Stored data

• • • •

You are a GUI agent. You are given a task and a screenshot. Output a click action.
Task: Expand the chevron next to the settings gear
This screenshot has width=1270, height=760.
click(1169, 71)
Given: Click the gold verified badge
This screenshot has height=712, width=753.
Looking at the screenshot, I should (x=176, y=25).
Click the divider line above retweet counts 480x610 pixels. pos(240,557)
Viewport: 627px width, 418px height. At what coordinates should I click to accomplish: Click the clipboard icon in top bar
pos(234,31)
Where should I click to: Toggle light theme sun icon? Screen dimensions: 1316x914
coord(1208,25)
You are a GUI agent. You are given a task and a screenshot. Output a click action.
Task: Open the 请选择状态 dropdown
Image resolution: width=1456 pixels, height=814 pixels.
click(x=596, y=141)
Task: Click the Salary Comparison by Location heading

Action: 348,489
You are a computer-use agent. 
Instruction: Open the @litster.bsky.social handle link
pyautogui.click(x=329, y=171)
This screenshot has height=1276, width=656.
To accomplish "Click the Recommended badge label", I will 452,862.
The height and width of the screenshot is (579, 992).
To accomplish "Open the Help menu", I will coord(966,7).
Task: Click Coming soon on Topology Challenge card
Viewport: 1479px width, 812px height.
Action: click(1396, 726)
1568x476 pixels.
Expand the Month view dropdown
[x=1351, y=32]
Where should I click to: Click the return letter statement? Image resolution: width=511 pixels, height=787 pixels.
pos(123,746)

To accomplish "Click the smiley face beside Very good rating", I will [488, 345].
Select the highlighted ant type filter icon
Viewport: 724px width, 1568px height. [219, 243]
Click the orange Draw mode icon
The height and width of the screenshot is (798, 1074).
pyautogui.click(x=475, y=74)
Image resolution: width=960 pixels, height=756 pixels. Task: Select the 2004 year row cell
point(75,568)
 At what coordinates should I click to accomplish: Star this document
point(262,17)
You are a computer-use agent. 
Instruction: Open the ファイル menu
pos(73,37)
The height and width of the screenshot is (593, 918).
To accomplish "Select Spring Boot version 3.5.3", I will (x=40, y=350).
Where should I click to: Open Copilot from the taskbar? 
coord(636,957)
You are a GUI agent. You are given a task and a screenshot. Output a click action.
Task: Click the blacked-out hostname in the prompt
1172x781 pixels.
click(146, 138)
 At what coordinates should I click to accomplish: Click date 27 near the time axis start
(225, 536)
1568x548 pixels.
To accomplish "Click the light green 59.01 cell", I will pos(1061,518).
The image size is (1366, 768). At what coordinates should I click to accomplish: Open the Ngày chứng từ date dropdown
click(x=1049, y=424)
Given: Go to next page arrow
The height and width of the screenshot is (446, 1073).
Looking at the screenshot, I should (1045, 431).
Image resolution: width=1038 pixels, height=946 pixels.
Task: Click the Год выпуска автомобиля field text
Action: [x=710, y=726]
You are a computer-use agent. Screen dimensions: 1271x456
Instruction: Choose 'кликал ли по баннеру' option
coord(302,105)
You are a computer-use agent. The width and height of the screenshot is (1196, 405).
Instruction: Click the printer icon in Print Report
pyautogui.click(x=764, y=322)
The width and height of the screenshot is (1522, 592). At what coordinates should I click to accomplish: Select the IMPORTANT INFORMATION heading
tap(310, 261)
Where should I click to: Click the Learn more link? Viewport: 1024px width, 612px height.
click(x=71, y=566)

• • • •

A single number is required: the count of lines in the data that contain the string "badge".

*Solution for this task*
2